= Kabar =

9th-century Khazar rebels who joined the Magyars and Rus'

The Kabars (Κάβαροι), also known as Qavars (Qabars) or Khavars, were Khazar rebels who joined Magyar tribes and the Rus' Khaganate confederations in the 9th century CE.

== Sources ==

The Byzantine Emperor Constantine VII is the principal source of the Kabar history. He dedicated a whole chapter—chapter 39—to the Kabars (or Kabaroi) in his De Administrando Imperio, which was completed around 950. The Emperor described the Kabars as "a race of Khazars" who had risen up against the Khagan. When the uprising was crushed, some of them were massacred, but others escaped and joined the Magyars in the Pontic steppes.

== History ==
The Kabars rebelled against the Khazar Khaganate in the early ninth century; the rebellion was notable enough to be described in Constantine Porphyrogenitus's work De Administrando Imperio. Subsequently the Kabars were expelled from Levedia in the Khazar Khaganate leading the Magyar tribal confederacy called Hét-Magyar (meaning "seven Hungarians") to Etelköz while others under Khan-Tuvan sought refuge by joining the Rus' people. One of the names on the Kievian Letter is "Kiabar", showing that some Kabars settled in Kiev with the Rus' as well. According to Magocsi, "A violent civil war took place during the 820s [...] The losers of the internal political struggle, known as Kabars, fled northward to the Varangian Rus' in the upper Volga region, near Rostov, and southward to the Magyars, who formerly had been loyal vassals of the Khazars. The presence of Kabar political refugees from Khazaria among the Varangian traders in Rostov helped to raise the latter's prestige, with the consequence that by the 830s a new power center known as the Rus' Khaganate had come into existence."

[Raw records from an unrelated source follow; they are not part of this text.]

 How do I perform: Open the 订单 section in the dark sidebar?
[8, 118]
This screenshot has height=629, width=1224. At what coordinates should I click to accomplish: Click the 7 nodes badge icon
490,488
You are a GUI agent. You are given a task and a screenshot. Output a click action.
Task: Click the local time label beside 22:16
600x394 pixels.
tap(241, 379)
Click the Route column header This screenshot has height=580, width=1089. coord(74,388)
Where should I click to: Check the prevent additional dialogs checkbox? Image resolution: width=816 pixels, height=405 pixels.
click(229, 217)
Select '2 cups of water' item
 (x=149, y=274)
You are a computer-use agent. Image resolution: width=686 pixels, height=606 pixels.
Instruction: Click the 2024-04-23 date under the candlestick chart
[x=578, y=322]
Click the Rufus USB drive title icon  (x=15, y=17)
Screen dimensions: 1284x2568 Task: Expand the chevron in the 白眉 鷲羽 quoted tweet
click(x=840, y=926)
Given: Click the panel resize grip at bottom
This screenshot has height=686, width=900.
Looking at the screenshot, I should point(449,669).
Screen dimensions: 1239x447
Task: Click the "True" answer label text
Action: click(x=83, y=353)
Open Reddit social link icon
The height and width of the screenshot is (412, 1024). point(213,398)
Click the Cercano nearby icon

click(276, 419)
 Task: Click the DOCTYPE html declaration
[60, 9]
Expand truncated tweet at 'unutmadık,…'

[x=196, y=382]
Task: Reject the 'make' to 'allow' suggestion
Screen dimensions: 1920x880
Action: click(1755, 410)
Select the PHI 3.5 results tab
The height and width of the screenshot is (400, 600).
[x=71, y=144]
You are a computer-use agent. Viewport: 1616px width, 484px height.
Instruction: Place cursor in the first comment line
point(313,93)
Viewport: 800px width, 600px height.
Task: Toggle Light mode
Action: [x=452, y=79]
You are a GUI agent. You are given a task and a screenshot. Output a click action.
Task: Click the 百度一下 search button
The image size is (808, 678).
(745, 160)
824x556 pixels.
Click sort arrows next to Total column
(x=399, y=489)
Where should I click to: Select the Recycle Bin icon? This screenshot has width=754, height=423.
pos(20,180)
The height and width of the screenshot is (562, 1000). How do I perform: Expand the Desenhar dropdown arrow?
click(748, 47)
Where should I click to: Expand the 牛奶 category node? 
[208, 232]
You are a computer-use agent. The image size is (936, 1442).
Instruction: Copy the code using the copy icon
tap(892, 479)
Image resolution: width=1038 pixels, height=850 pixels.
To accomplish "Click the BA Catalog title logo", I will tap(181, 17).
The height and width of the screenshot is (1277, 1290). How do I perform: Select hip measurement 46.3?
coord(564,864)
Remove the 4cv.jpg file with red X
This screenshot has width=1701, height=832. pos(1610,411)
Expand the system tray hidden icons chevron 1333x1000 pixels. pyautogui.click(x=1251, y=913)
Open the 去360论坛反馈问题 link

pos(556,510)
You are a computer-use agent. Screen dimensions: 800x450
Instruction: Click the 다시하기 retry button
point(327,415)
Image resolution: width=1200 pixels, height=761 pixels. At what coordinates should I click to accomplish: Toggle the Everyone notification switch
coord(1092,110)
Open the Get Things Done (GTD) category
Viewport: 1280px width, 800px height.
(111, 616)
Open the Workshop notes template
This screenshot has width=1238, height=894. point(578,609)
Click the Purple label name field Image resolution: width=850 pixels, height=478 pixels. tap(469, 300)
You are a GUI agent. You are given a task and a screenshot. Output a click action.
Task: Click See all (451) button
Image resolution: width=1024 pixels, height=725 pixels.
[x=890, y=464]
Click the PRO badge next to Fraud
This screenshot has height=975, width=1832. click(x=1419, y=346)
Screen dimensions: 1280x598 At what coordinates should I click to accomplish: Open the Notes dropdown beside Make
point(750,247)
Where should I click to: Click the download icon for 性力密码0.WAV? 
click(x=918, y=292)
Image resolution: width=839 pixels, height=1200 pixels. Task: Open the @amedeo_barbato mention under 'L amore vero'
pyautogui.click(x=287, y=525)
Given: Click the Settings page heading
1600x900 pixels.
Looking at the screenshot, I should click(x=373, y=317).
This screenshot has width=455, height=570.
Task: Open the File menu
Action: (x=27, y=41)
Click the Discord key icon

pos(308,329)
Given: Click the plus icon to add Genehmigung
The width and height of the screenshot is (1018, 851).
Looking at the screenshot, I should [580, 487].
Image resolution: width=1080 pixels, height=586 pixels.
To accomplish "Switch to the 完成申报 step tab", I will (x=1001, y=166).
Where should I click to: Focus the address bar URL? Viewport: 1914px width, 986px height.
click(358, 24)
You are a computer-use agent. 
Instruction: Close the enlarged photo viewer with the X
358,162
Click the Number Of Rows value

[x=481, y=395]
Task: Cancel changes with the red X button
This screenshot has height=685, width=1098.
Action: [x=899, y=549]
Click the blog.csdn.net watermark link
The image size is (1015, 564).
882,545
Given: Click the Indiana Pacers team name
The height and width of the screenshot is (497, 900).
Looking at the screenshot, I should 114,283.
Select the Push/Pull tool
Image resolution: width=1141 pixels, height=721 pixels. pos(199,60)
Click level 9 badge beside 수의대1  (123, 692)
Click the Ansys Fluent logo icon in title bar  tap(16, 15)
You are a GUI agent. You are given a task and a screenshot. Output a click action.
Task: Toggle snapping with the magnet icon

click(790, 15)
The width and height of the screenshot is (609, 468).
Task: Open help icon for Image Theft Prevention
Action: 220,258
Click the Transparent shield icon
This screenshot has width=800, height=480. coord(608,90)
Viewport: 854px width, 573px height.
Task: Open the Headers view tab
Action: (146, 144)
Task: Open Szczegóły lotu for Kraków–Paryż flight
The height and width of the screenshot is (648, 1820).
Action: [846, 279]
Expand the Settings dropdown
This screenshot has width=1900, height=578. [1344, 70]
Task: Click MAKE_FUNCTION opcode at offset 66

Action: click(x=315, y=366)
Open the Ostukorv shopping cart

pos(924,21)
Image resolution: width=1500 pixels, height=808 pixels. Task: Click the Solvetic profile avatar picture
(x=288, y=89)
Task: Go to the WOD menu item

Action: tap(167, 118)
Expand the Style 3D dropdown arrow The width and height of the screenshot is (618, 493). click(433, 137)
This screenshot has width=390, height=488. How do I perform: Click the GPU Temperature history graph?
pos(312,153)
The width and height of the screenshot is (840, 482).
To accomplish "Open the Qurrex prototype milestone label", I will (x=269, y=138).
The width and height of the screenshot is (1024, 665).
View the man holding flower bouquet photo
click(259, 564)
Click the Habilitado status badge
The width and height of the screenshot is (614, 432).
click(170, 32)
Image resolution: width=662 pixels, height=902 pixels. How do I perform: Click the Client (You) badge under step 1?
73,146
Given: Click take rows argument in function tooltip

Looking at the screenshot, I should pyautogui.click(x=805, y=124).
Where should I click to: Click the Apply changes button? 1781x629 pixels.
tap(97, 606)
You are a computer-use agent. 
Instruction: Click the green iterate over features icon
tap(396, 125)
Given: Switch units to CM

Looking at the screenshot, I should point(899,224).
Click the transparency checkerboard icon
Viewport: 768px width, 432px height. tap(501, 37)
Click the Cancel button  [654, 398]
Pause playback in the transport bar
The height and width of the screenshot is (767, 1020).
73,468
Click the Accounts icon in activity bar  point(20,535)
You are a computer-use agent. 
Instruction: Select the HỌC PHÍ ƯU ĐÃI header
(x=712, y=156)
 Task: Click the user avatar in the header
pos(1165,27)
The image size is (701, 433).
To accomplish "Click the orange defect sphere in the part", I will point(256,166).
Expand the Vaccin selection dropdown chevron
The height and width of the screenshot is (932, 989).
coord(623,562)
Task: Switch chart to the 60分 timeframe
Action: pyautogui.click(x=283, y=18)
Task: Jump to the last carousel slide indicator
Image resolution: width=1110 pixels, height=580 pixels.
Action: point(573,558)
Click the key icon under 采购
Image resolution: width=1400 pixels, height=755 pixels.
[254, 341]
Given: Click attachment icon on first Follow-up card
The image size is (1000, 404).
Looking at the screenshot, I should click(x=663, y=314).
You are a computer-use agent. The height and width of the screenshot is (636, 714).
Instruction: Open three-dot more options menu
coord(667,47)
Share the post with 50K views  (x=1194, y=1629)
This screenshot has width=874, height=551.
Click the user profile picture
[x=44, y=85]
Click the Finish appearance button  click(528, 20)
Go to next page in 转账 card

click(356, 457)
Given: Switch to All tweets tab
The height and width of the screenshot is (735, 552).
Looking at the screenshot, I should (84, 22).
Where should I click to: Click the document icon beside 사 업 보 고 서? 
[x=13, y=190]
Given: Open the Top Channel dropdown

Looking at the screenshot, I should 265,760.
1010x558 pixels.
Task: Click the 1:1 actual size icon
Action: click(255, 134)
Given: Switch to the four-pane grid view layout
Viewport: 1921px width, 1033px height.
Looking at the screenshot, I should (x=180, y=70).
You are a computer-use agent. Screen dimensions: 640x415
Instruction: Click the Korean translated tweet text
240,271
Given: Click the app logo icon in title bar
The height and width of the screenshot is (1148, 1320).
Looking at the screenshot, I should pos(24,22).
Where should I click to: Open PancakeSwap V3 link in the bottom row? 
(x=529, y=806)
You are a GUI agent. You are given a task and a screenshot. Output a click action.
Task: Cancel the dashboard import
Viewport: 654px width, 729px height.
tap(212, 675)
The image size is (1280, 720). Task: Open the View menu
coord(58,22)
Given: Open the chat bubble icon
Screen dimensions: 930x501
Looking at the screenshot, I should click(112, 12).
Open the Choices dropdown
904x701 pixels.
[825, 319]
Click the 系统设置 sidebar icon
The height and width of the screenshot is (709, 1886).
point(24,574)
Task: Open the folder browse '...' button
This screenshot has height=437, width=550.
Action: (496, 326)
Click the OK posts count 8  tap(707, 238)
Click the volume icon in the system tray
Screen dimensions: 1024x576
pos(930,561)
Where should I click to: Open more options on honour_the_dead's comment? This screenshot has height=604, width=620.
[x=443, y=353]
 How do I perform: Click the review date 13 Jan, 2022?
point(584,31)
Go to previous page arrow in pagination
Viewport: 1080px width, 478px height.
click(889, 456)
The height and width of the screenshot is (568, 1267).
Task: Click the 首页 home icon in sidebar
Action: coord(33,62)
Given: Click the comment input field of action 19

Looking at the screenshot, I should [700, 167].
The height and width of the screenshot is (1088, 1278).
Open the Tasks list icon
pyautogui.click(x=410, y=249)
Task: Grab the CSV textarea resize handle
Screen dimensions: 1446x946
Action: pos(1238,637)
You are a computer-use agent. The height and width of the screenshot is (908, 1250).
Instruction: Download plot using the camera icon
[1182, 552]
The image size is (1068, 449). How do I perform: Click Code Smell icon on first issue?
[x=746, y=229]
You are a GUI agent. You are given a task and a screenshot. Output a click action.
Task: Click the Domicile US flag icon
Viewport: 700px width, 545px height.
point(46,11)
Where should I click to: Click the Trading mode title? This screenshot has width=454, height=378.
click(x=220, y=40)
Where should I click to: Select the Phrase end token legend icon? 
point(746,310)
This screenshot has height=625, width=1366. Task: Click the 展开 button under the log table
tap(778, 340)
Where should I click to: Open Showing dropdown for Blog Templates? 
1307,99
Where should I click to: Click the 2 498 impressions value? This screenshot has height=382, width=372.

In 894, the Byzantine emperor Leo VI, then at war with Simeon, the Bulgarian czar (893–927), called the Hungarians to his aid. The Magyars, led by Árpád, crossed the Danube and attacked Bulgaria. The Bulgarians, in turn, appealed to the Pechenegs, now masters of the steppe, who attacked the Hungarians in the rear. Toward 850 or 860, driven from Levedia by the Pechenegs, they entered Atelkuzu (Etelköz) taking refuge in the mountains of Transylvania. At that moment, Arnulf, duke of Carinthia, at war with the Slav ruler Svatopluk, prince of Great Moravia (885–894), decided like the Byzantines to appeal to the Hungarians. The Hungarians overcame Svatopluk, who disappeared in the conflict (895). The Magyars reached the Danube river basin around 880. As the vanguard and rearguard, the Kabars, or Cowari as they were known in Latin, assisted in the Magyar invasion of Pannonia and the subsequent formation of the Principality of Hungary in the late 9th century. Great Moravia collapsed, and the Hungarians took up permanent abode in Hungary (907).

The presence of a Turkic aristocracy among the Hungarians could explain the Byzantine protocol by which, in the exchange of ambassadors under Constantine Porphyrogenitus, Hungarian rulers were always referred to as "Princes of the Turks".

==Archaeological theories on religion==
At least some of the Khazar elite apparently converted to Judaism, but this might not have included Kabars. The conversion did not seem to have impacted most of the population in the Khazar Khaganate: paganism remained as the religion of the majority of the population, and there were also notable Christian and Muslim groups. Since the conversion to Judaism was initiated by the ruler, the theory that the rebels against the ruler would have joined to the conversion has been questioned. There is also debate about the date of Kabars joining to Magyars and it could have happened before the Khazar elite's conversion. Still, according to a theory, graves with Jewish symbols found in modern-day Čelarevo, Serbia could be related to Kabars.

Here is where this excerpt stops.